You can't turn on the news these days without listening to someone with a pizza place or a tire store or something beating their breast about how Christians are being driven from America. They are under attack! For the most part the rest of us just roll our eyes and get on with our day because we know you can't claim to be an oppressed minority when you make up 78 percent of the population.

Here's something weird, though... for many years Christianity actually was heavily suppressed in one major aspect of American life; video games. See, games in the '80s and '90s were made in Japan, where they are way less lung up on this whole monotheism thing and are therefore much more comfortable dropping Christian symbolism into games. However, Nintendo of America, who for all intents and purposes controlled the home video game market here through the 16-bit era, had a strict "no religion" policy on every release. As a result every ounce of Christ was blasted from an emerging artistic medium, and as so many over-zealous Christian like to claim it was indeed because they were afraid of offending people and losing market share.

So this one's on me, Christians. Here's five times you were absolutely right about the Lord being censored.
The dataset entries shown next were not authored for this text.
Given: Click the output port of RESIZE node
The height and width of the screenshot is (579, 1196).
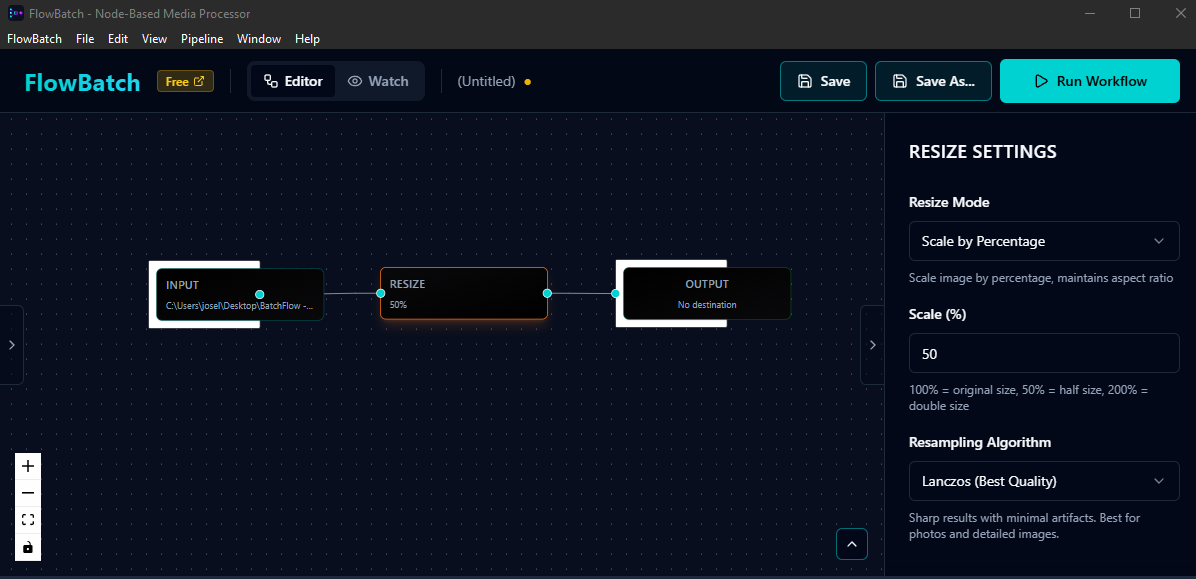Looking at the screenshot, I should point(547,293).
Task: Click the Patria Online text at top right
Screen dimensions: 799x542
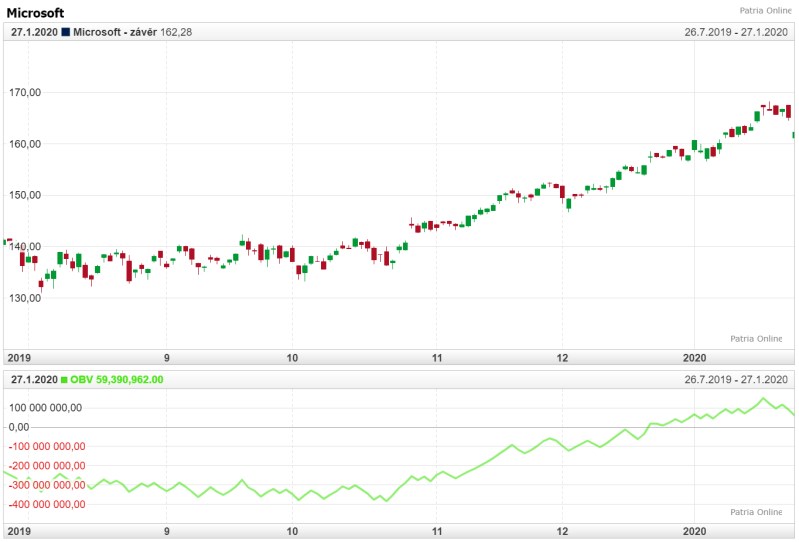Action: click(x=766, y=11)
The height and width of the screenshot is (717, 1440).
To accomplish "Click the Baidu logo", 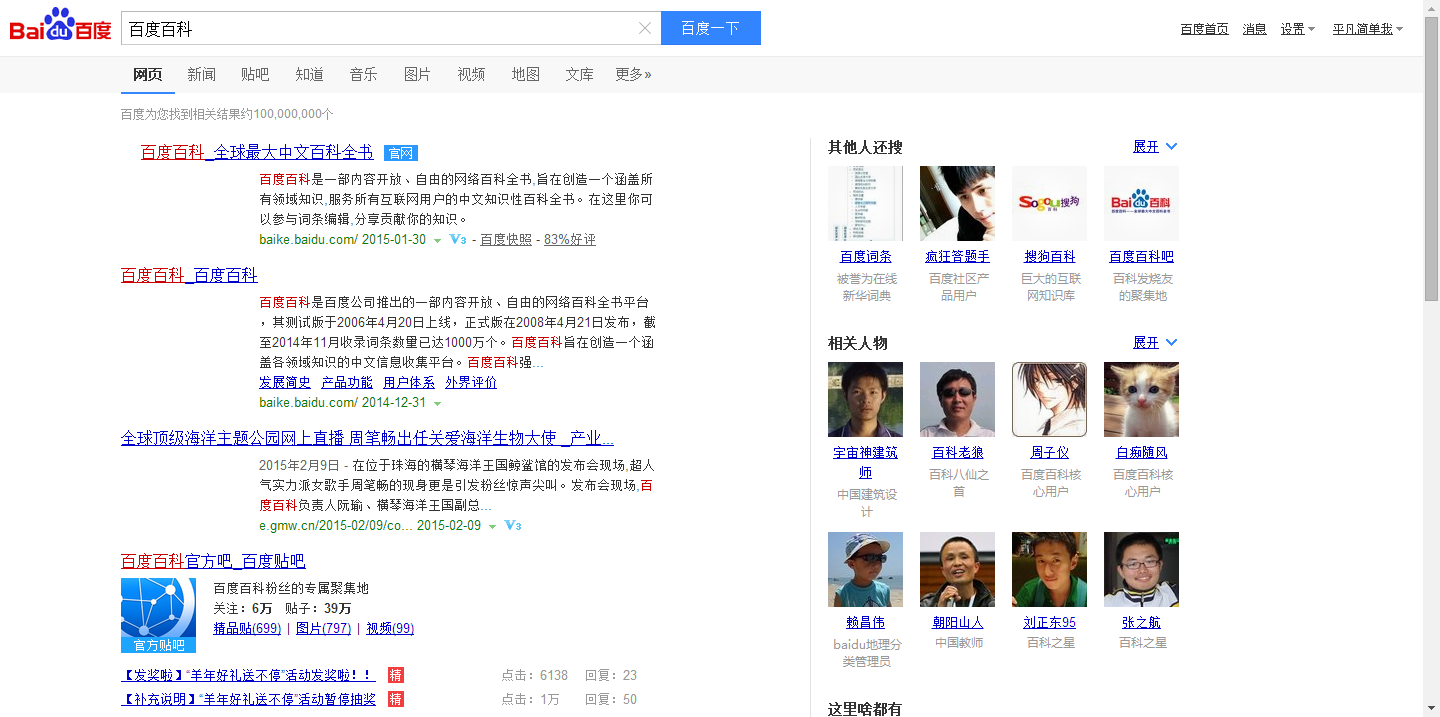I will [60, 27].
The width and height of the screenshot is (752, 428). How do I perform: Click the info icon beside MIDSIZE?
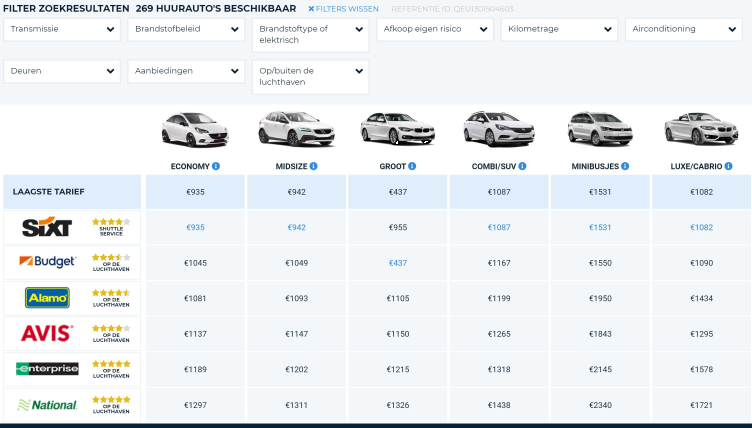pos(313,166)
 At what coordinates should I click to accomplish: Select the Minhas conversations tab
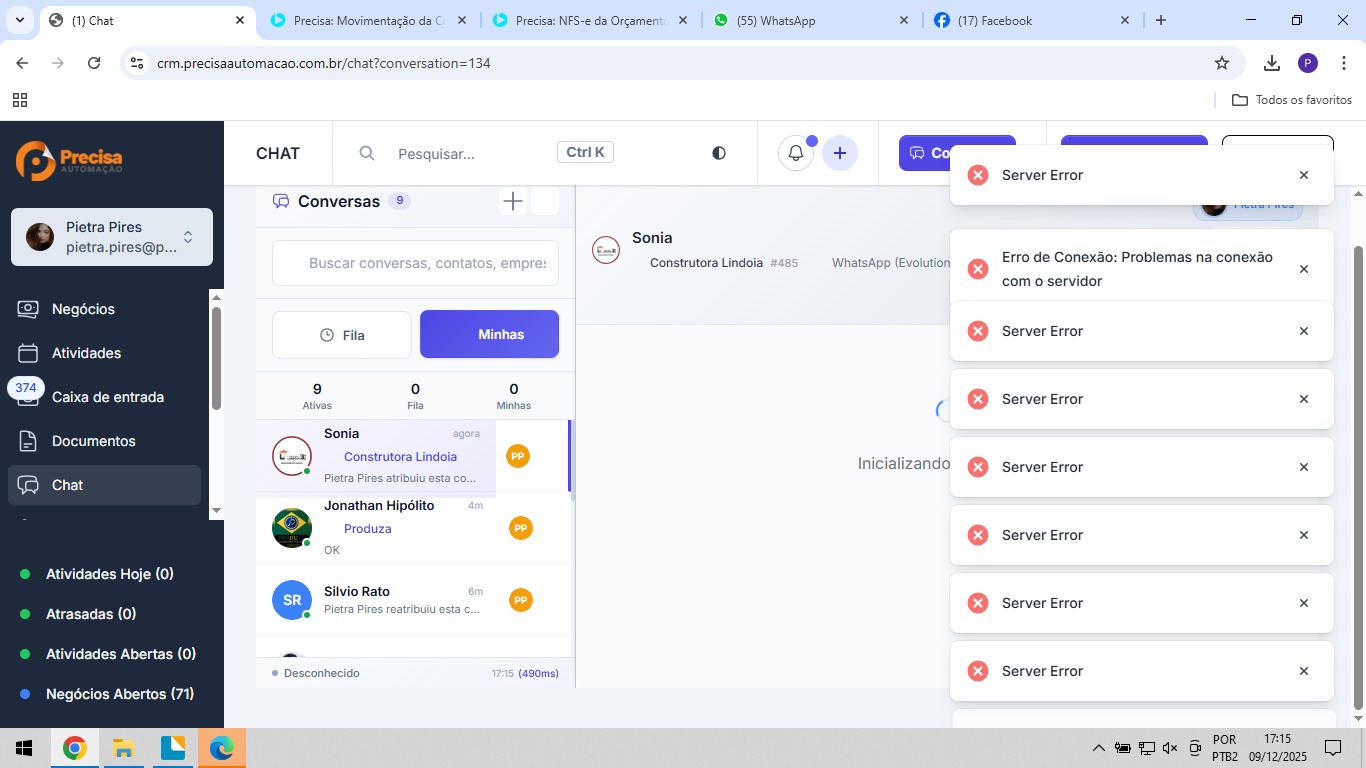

Illusion of Gaia was one of those SNES RPGs that wasn't Final Fantasy, and it's generally only remembered by the more hardcore adventure nerds despite being a stellar title. In the town of South Cape you find a building labeled a school, but as you can clearly see from the screenshot above it's meant to be a church. In the original Japanese release that large statue was actually a crucifix. The teacher is also pretty obviously meant to be a monk. It's a minor part of the game, but significant. As is...

Super Ghouls'n Ghosts, or as it's known in my house Screw This It's Too Hard, is a classic sidescroller where a brave knight rescues a princess from a demon. Despite the fact that pretty much every brave knight story told throughout medieval history is full of Christian stuff, the game toned down most of those aspects from the original. Crosses on graves were changed to ankhs and the final boss was renamed Sardius from Sameal. In Christian mythology Samael was the angel of death, and is sometimes connected to demons or even Satan himself. Of course if you didn't want to beat around the bush there's always...

There will probably never be another game like Actraiser. It was a unique mix of action-RPG and city building sim that was just a joy to play. It's also literally supposed to be about God reclaiming the world from Satan. In Japan you are referred to as God, answer the prayers of your followers and ultimately kick Satan's ass in one on one combat. America changed your name to The Master and Satan to Tanzra as well as making your churches into temples. The irony of defeating monsters based on other major world religions until only you are left was kept in, though.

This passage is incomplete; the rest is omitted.